Problem 1: In the market report, which company saw the largest decline, and by how much did it fall?
Problem 2: Translate this sentence from the market report into Spanish: "China is the world’s second-largest oil consumer, after the US."

Excerpt:
+ + +

The region-wide Stoxx 600 in Europe fell 0.6%, extending losses from the previous session. Additionally, France’s Cac 40 dropped 1.2% and Germany’s Dax decreased by 0.5%.
The decline in luxury goods stocks contributed to the overall decrease, following concerning data from China indicating that the second-largest economy is struggling to recover from the impact of three years of severe Covid-19 restrictions. Richemont, a Swiss company, experienced the largest decline, falling 9%.
Official data released on Monday showed that China’s GDP grew by 0.8% in the three months leading up to July, down from 2.2% in the previous quarter. This decline was attributed to falling exports, weak retail sales, and a stagnant property sector.
Duncan Wrigley, Chief China Economist at Pantheon Macroeconomics, stated that China’s post-pandemic revival is losing momentum due to decreased global demand and the fading release of pent-up demand built during the zero-Covid policy era.
The disappointing data also had an impact on oil prices. The international benchmark, Brent crude, fell 1.3% to $78.88 per barrel, while US marker West Texas Intermediate experienced the same decline, trading at $74.46. China is the world’s second-largest oil consumer, after the US.
All eyes are now on the upcoming meeting of China’s ruling politburo, where policymakers are expected to discuss potential measures to further support the economy.
Mohit Kumar, Chief Europe Financial Economist at Jefferies, commented, “Today’s data increases the likelihood of more stimulus measures from China in the coming weeks. Lowered market expectations regarding China’s growth story may result in positive surprises from stimulus measures, providing short-term support to equity markets.”
On Monday, China’s benchmark CSI 300 index declined by 0.8%, while Hong Kong’s stock exchange suspended trading due to a weather warning. Japanese markets were closed for a holiday.
In addition, traders are anticipating the release of the Federal Reserve Bank of New York’s Empire State Manufacturing Survey later in the day. The index is expected to show a decline from 6.6 to minus 4.3 in July, indicating an overall contraction in factory activity following the prolonged period of rising US interest rates.
In the US, futures were subdued, with contracts tracking the S&P 500 losing 0.1%, while those tracking the tech-heavy Nasdaq 100 remained flat ahead of the New York market opening.
As the earnings season continues, traders are focusing on tech companies this week, with electric-car maker Tesla being the first of the sector’s giants to report its results on Wednesday.

+ + +

Data for analysis:
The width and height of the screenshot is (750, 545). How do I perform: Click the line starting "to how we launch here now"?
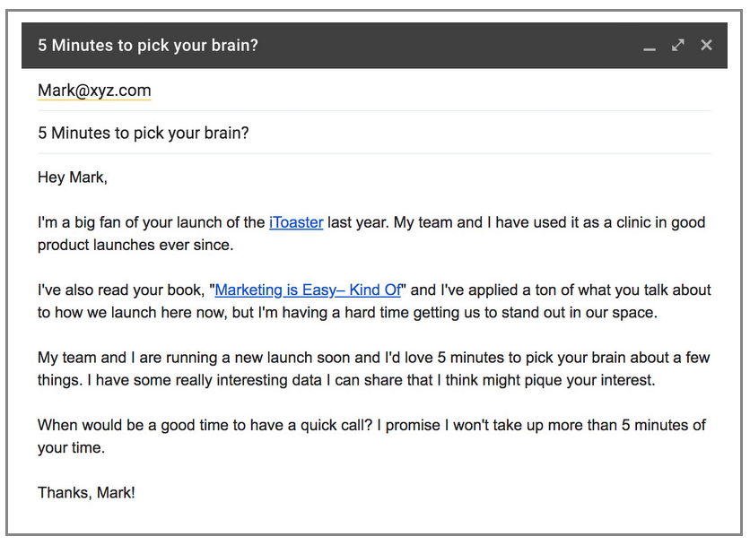pos(348,313)
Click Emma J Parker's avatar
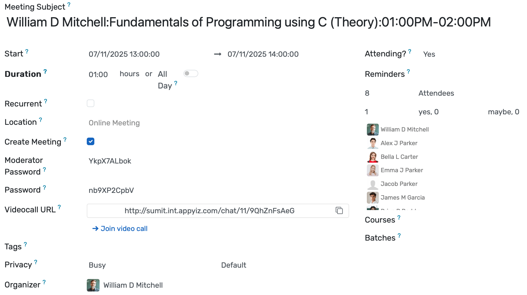527x295 pixels. pos(372,170)
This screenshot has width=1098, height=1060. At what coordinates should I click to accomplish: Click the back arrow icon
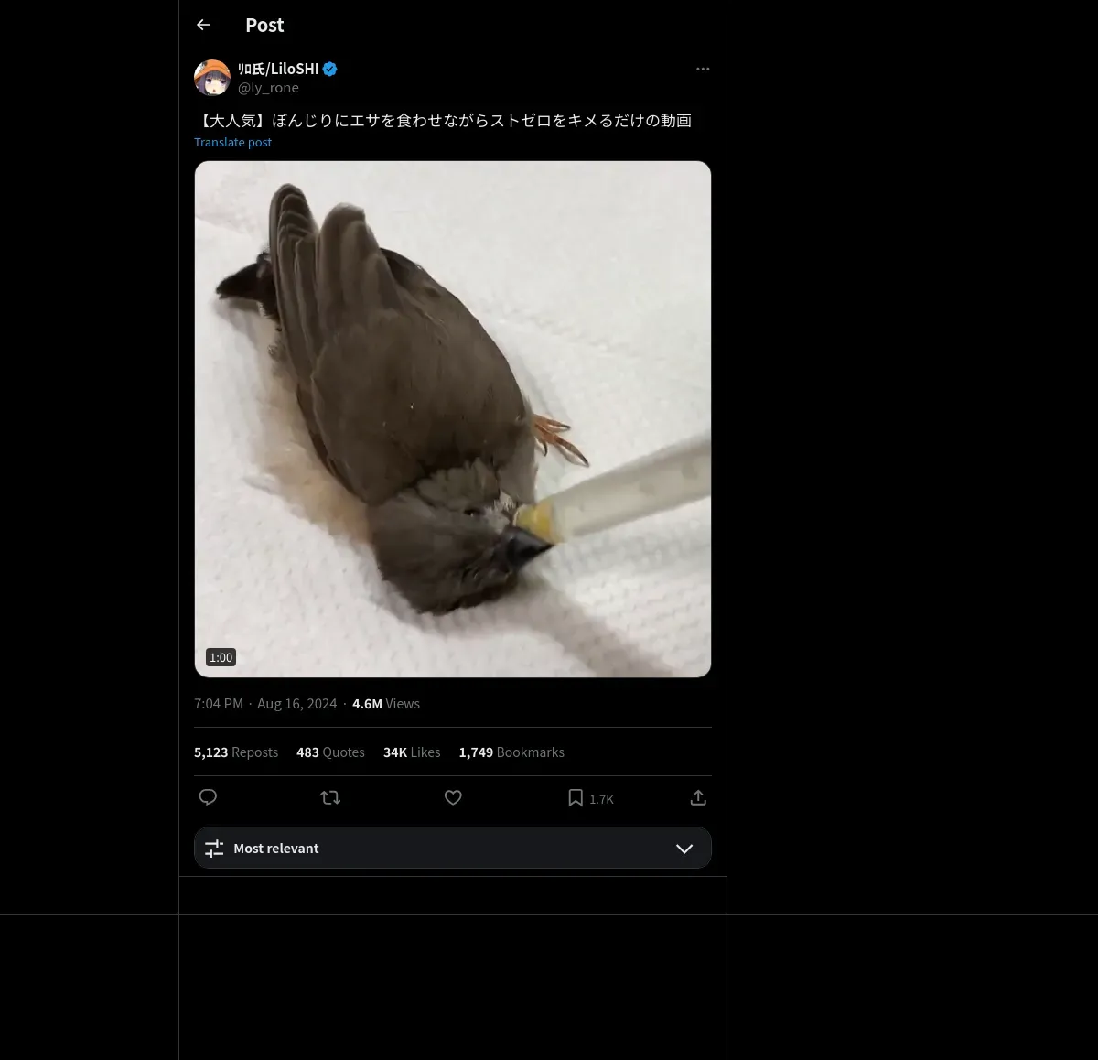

+ + +

Exercise result 1: Richemont, a Swiss company, fell 9%.

Exercise result 2: China es el segundo mayor consumidor de petróleo del mundo, después de Estados Unidos.